Action item | From the line containing "瑞祥全球购购物卡如何兑换京东卡... (1108, 828)" through the last line of the data, return those lines exactly as written and nothing more.

The input |
-------------------------

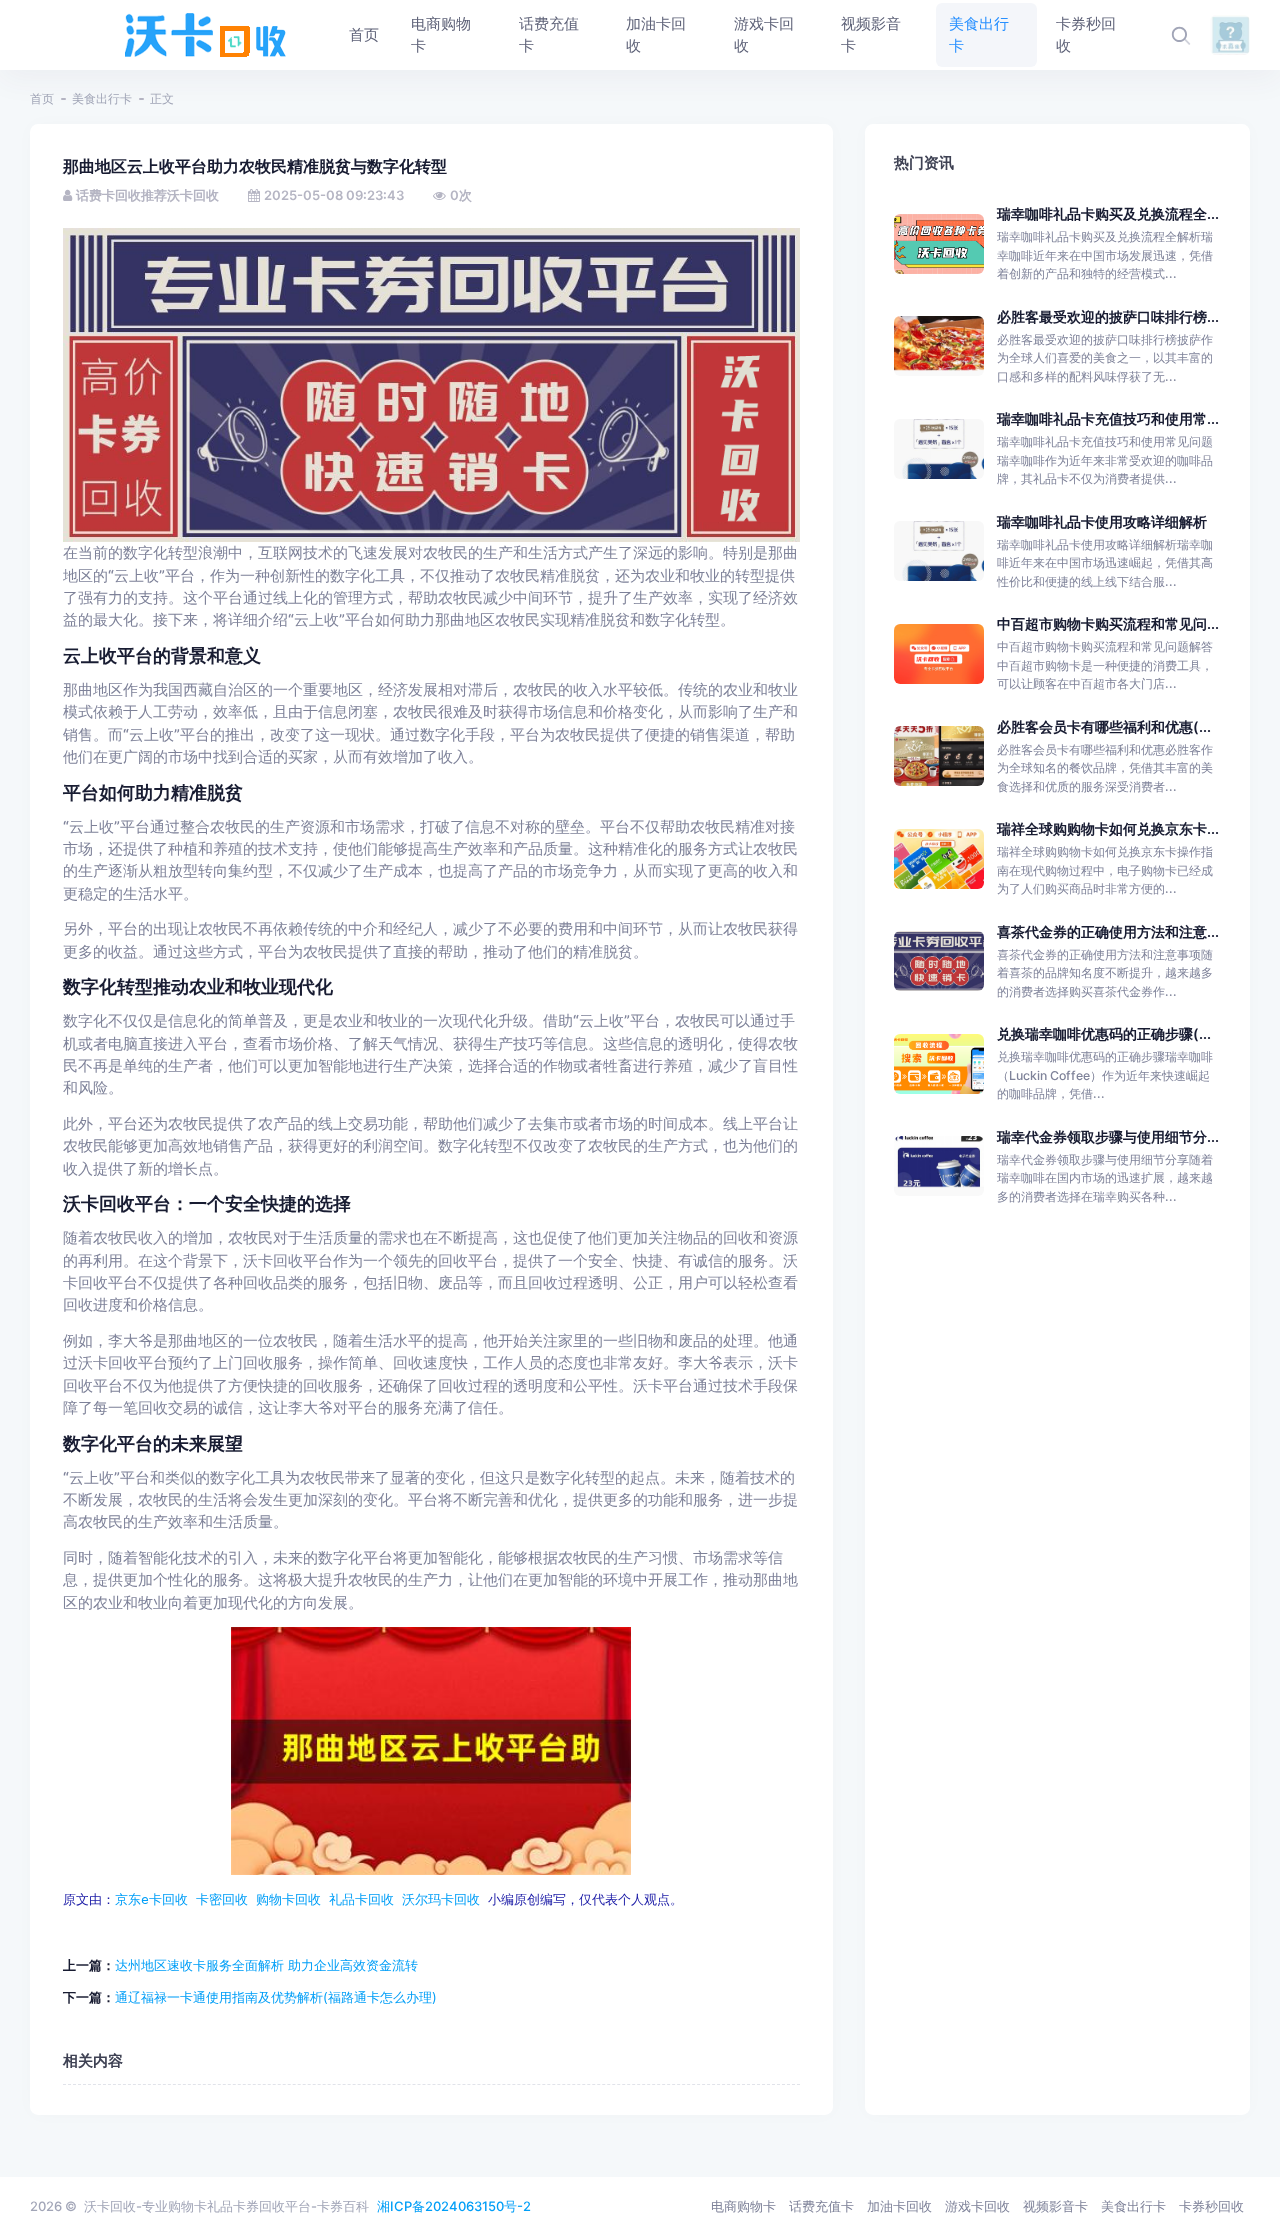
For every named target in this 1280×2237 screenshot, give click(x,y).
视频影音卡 (1055, 2206)
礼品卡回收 (361, 1899)
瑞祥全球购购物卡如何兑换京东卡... (1108, 828)
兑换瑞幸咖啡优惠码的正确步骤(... (1104, 1033)
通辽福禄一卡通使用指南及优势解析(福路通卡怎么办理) (276, 1997)
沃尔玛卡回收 (441, 1899)
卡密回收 (222, 1899)
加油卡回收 (899, 2206)
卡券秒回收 (1211, 2206)
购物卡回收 (288, 1899)
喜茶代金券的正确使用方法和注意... (1108, 931)
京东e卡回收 (151, 1899)
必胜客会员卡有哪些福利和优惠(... (1104, 726)
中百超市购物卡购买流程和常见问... (1108, 623)
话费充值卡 (821, 2206)
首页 (42, 98)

-------------------------

Your solution |
瑞祥全球购购物卡如何兑换京东卡... (1108, 828)
兑换瑞幸咖啡优惠码的正确步骤(... (1104, 1033)
通辽福禄一卡通使用指南及优势解析(福路通卡怎么办理) (276, 1997)
沃尔玛卡回收 (441, 1899)
卡密回收 (222, 1899)
加油卡回收 (899, 2206)
卡券秒回收 (1211, 2206)
购物卡回收 (288, 1899)
喜茶代金券的正确使用方法和注意... (1108, 931)
京东e卡回收 (151, 1899)
必胜客会员卡有哪些福利和优惠(... (1104, 726)
中百超市购物卡购买流程和常见问... (1108, 623)
话费充值卡 (821, 2206)
首页 (42, 98)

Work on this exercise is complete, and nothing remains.